▶ _Stored items_:

——

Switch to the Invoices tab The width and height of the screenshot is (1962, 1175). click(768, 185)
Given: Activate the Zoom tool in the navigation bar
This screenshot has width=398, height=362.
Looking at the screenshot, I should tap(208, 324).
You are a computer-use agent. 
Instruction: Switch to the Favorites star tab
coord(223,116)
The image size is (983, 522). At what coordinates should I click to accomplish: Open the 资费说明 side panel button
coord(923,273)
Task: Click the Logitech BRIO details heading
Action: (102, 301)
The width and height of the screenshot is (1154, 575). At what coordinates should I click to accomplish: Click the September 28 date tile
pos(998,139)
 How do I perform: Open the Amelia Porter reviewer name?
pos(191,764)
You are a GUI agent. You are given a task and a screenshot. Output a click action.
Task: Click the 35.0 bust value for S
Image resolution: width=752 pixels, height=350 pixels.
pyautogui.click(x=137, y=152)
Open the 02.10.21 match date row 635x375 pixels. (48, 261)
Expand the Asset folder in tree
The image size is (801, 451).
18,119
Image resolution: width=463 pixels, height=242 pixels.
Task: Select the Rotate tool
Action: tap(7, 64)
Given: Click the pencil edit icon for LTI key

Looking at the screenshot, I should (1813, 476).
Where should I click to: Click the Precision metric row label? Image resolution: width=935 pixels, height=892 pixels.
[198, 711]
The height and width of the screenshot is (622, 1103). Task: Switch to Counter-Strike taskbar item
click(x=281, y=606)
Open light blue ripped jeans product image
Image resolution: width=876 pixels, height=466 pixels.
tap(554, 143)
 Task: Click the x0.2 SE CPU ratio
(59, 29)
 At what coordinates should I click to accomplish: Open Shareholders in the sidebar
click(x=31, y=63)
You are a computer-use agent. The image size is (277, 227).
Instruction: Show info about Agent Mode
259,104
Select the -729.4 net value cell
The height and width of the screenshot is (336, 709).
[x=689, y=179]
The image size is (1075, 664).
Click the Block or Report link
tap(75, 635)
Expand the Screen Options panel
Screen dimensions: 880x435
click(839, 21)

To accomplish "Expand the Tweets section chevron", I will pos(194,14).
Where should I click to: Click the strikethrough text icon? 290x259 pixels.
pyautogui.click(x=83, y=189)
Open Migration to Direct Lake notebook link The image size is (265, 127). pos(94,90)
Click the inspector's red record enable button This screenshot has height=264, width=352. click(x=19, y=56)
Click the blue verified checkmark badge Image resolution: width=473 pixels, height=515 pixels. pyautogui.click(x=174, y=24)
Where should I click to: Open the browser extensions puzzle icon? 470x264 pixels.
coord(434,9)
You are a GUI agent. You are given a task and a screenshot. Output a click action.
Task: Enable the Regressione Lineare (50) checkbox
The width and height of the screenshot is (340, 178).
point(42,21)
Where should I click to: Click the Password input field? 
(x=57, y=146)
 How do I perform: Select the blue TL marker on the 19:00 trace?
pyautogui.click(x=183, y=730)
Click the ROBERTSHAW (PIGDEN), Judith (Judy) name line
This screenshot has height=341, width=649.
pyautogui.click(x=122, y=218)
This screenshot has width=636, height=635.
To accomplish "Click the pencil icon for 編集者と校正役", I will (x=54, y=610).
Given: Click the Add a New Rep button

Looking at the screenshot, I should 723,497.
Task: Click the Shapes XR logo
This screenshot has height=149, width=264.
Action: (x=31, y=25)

——

Copy all of the data exactly.

Switch to the Invoices tab The width and height of the screenshot is (1962, 1175). click(768, 185)
Given: Activate the Zoom tool in the navigation bar
This screenshot has width=398, height=362.
Looking at the screenshot, I should tap(208, 324).
You are a computer-use agent. 
Instruction: Switch to the Favorites star tab
coord(223,116)
The image size is (983, 522). At what coordinates should I click to accomplish: Open the 资费说明 side panel button
coord(923,273)
Task: Click the Logitech BRIO details heading
Action: (102, 301)
The width and height of the screenshot is (1154, 575). At what coordinates should I click to accomplish: Click the September 28 date tile
pos(998,139)
 How do I perform: Open the Amelia Porter reviewer name?
pos(191,764)
You are a GUI agent. You are given a task and a screenshot. Output a click action.
Task: Click the 35.0 bust value for S
Image resolution: width=752 pixels, height=350 pixels.
pyautogui.click(x=137, y=152)
Open the 02.10.21 match date row 635x375 pixels. (48, 261)
Expand the Asset folder in tree
The image size is (801, 451).
18,119
Image resolution: width=463 pixels, height=242 pixels.
Task: Select the Rotate tool
Action: tap(7, 64)
Given: Click the pencil edit icon for LTI key

Looking at the screenshot, I should (1813, 476).
Where should I click to: Click the Precision metric row label? Image resolution: width=935 pixels, height=892 pixels.
[198, 711]
The height and width of the screenshot is (622, 1103). Task: Switch to Counter-Strike taskbar item
click(x=281, y=606)
Open light blue ripped jeans product image
Image resolution: width=876 pixels, height=466 pixels.
tap(554, 143)
 Task: Click the x0.2 SE CPU ratio
(59, 29)
 At what coordinates should I click to accomplish: Open Shareholders in the sidebar
click(x=31, y=63)
You are a computer-use agent. The image size is (277, 227).
Instruction: Show info about Agent Mode
259,104
Select the -729.4 net value cell
The height and width of the screenshot is (336, 709).
[x=689, y=179]
The image size is (1075, 664).
Click the Block or Report link
tap(75, 635)
Expand the Screen Options panel
Screen dimensions: 880x435
click(839, 21)

To accomplish "Expand the Tweets section chevron", I will pos(194,14).
Where should I click to: Click the strikethrough text icon? 290x259 pixels.
pyautogui.click(x=83, y=189)
Open Migration to Direct Lake notebook link The image size is (265, 127). pos(94,90)
Click the inspector's red record enable button This screenshot has height=264, width=352. click(x=19, y=56)
Click the blue verified checkmark badge Image resolution: width=473 pixels, height=515 pixels. pyautogui.click(x=174, y=24)
Where should I click to: Open the browser extensions puzzle icon? 470x264 pixels.
coord(434,9)
You are a GUI agent. You are given a task and a screenshot. Output a click action.
Task: Enable the Regressione Lineare (50) checkbox
The width and height of the screenshot is (340, 178).
point(42,21)
Where should I click to: Click the Password input field? 
(x=57, y=146)
 How do I perform: Select the blue TL marker on the 19:00 trace?
pyautogui.click(x=183, y=730)
Click the ROBERTSHAW (PIGDEN), Judith (Judy) name line
This screenshot has height=341, width=649.
pyautogui.click(x=122, y=218)
This screenshot has width=636, height=635.
To accomplish "Click the pencil icon for 編集者と校正役", I will (x=54, y=610).
Given: Click the Add a New Rep button

Looking at the screenshot, I should 723,497.
Task: Click the Shapes XR logo
This screenshot has height=149, width=264.
Action: (x=31, y=25)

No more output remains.